Y cierto es. El Estado tiene complejos bien ganados, acerca de privatizaciones de áreas estratégicos, como para salir ahora a decirle que «no», a la gente de Pérez Companc y Petrobrás. Porque cuando se hizo lo de YPF, no resultaba mal armado el rompecabezas, al menos no tan desastroso como terminó después: con la compañía engullida por el vientre de un petrolera extranjera. Hubo muchos pasos que se fueron volteando uno a uno, y posiblemente gran parte de la población ya ha olvidado algunos aspectos de los mayores: como que las provincias en su conjunto se quedaban con 16% de las acciones. Que el propio Estado conservaba un representante entre los privados y el «voto de oro», por cualquier cuestión a saldar. La dispersión organizada por el grueso de las acciones, era pensada bajo el punto de vista de que nunca existiera una mayoría de control absoluto de la sociedad sino una mancomunión de acciones mayores, junto con los minoritarios. Y, mucho menos, se podía haber planteado en aquel entonces que sobrevendría todo el desparramo y el irse de YPF todo vestigio de los componentes iniciales: para que, al quedar los comunes, la gente de modo individual, se llegara a ensayar un canje por papeles de Repsol. ¿De qué manera se podía, ahora, colocar trabas o ensayar argumentos? Pues, desde lo histórico, absolutamente negado. Quedaba la oportunidad de establecer un punto y aparte. Y enfocar el porvenir con otro marco para este tipo de situaciones, sobre bienes y sectores que se pudieron considerar básicos, estratégicos, o aunque solamente resultaren de interés primordial a la comunidad nacional. Como lo ven en Chile, respecto del cobre, o como los mismos brasileños: que vienen a comprar privado, a través de una estatal...

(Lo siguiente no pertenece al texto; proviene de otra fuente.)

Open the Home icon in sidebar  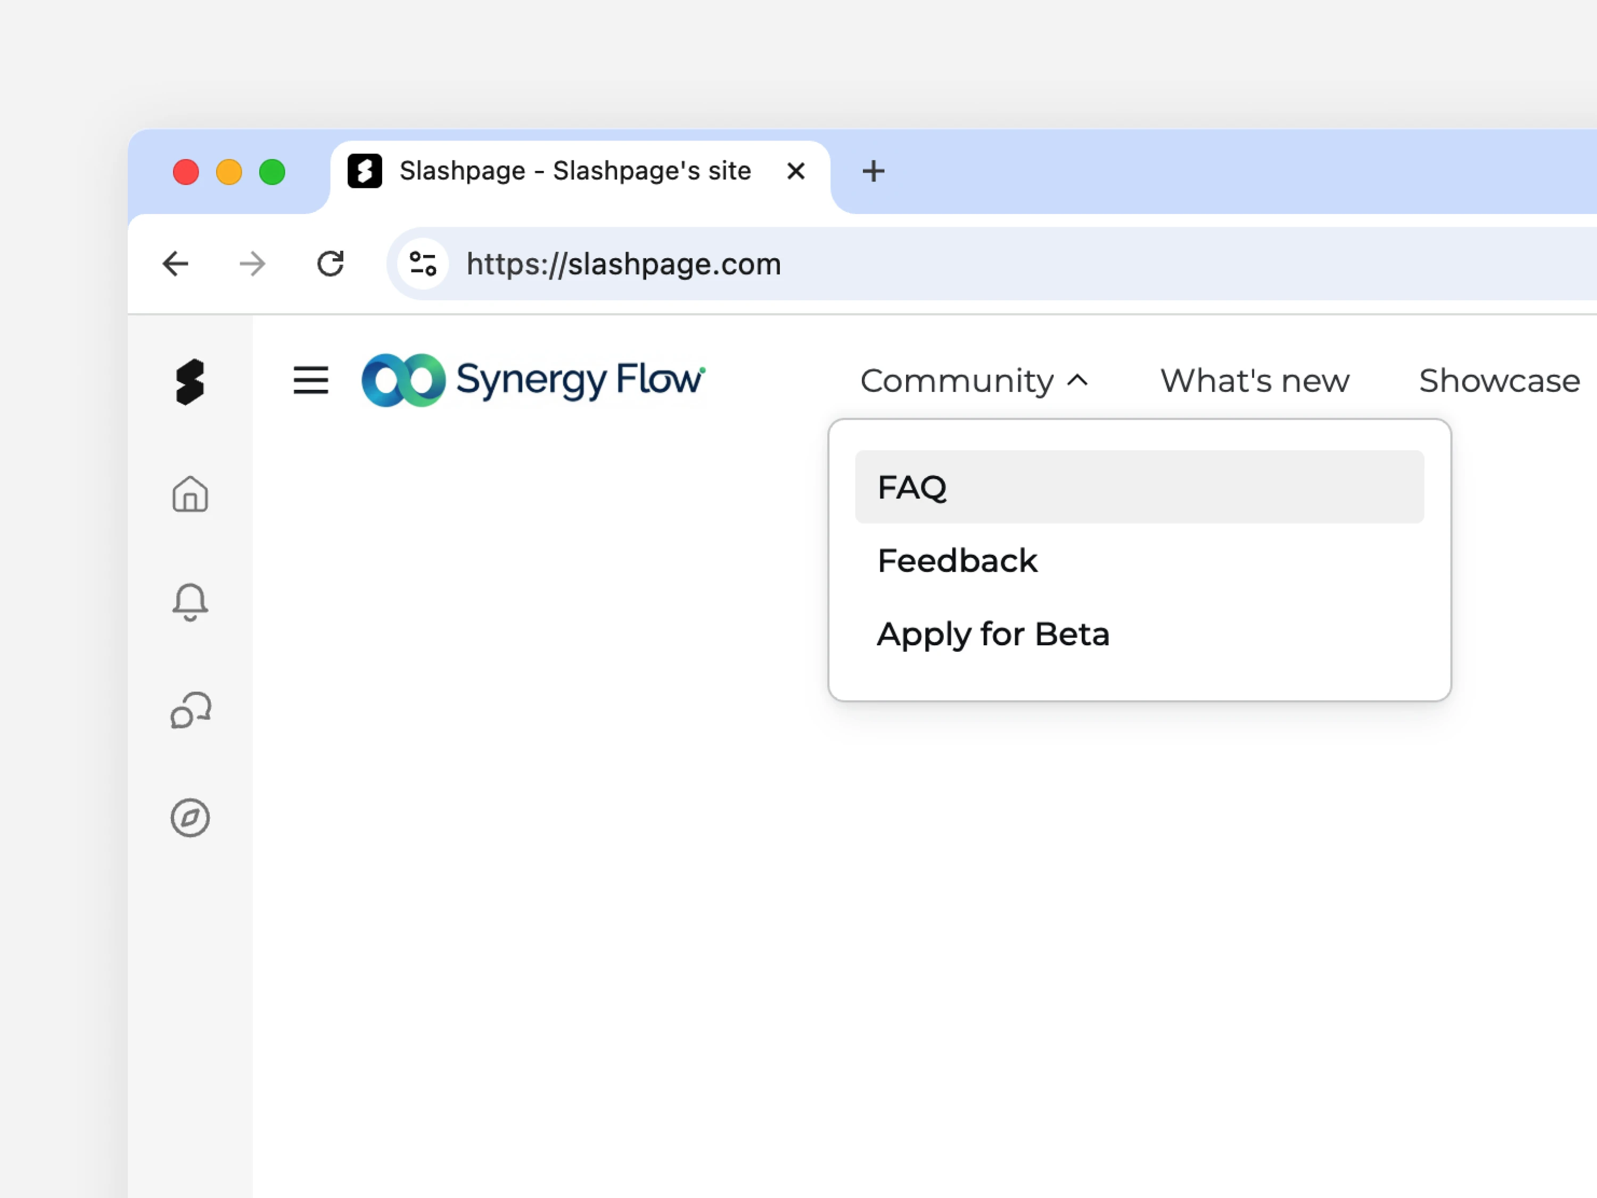[x=190, y=494]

Pero, no. Nuestros legisladores, nuestros iluminados funcionarios y gobernantes, siempre encuentran las respuestas que suenen a legítimas, que respondan a derecho, que se manejen con el pasado: y dicen que no se encuentran en nuestra legislación impedimentos, que puedan objetar la venta de esa petrolera de capital nacional, a capitales externos. Sí, ya lo sabemos, señores inteligentes, con lo que sucedió con YPF y con todo lo que fueron derogando a la privatización original: ¿qué podría quedar, para utilizarlo como emblema? Nada. El caso era legislar a la manera de cuando se le quedan con los derechos y los dineros de la gente: con «necesidad, urgencia» y extrema importancia para el patrimonio nacional. Se han reunido tantas veces para reventar al ciudadano con los carnavales de discusiones, cuando todo estaba ya pactado antes, que no había ningún problema en volver a reunirse para considerar que hay puntos clave, de un país ya casi todo diezmado e indefenso, que en adelante no debe pasar a manos foráneas. Por ejemplo. A cambio de eso, tratarnos de estúpidos ciudadanos, que ven primero una oposición a la venta, para después oír la justificación basada en el vergonzoso pasado de haber rifado toda riqueza disponible. Puaj.